After "three lost decades", according to Japan's industry
ministry, the country's share of global chip manufacturing has
fallen from a half to a tenth as it leaked customers to cheaper
rivals and failed to maintain a lead in cutting edge production.
As China and the United States, driven by a trade war and
security concerns, ramp up support for the manufacturing of
chips that run everything from smartphones to missiles,
officials worry Japan will be squeezed out altogether.
"We can't just continue what we have been doing, we have to
do something on a completely different level," former Prime
Minister Shinzo Abe told fellow ruling LDP party members in May
at a first party meeting to discuss how the country can be a
leading digital economy.
Illustrating Japan's fear of being left out of a new
technology world order, documents distributed by the Ministry of
Economy Trade and Industry earlier this year showed a thick red
dotted line over a bar graph pointing to the possibility of a
zero chip industry share by 2030.
A major concern is the future of the country's still
world-leading firms that supply chipmakers with items such as
silicon wafers, chemical films and production machinery.
Officials fear that by luring Asian chip foundry giants such
as Taiwan's Semiconductor Manufacturing Co Ltd 2330.TW (TSMC)
to its soil, the United States could tempt these firms to
follow.
"It's possible for companies to build in Japan and export,
but the closer you can be as a supplier the better, it's easier
to exchange information," said Kazumi Nishikawa, director of the
IT industry at METI.
While the shift may not come immediately, "it could happen
over the long term," he said.
The companies Nishikawa worries about include wafer makers
Shin-Etsu Chemical 4063.T and Sumco Corp 3436.T photoresist
supplier JSR Corp 4185.T and production machinery builders
Screen Holdings 7735.T and Tokyo Electron 8035.T .

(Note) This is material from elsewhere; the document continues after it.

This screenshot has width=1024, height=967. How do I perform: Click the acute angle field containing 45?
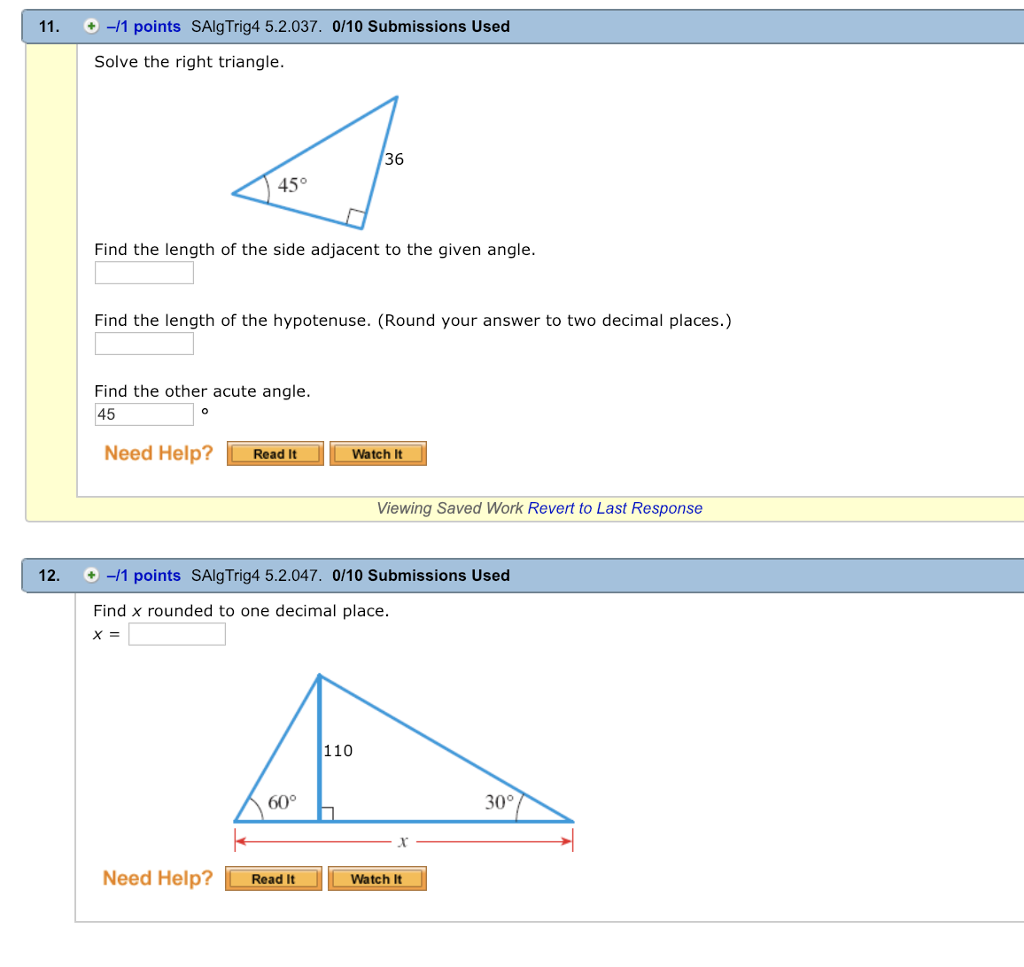coord(143,414)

"We are always prepared to respond to policy changes in each
country," said a spokesperson for JSR, which makes light
sensitive photoresist coatings used for engraving chips in
Japan, Belgium and the United States.
When asked by Reuters, none of the companies said they
currently plan to shift production to the United States.
TECH WAR
To retain them, Japan needs chip foundries that will buy
their wafers, machinery and chemicals, and will also ensure
stable supplies of semiconductors for the country's car
companies and electronic device makers.
TSMC, which is looking to expand overseas amid concern about
the potential vulnerability of its Taiwan operations to mainland
China's territorial ambitions, has established a research and
development centre near Tokyo. It is also reviewing a plan to
build a fabrication plant in Japan.
However, its biggest foreign venture by far is a $12 billion
plant it is constructing in Arizona in the United States.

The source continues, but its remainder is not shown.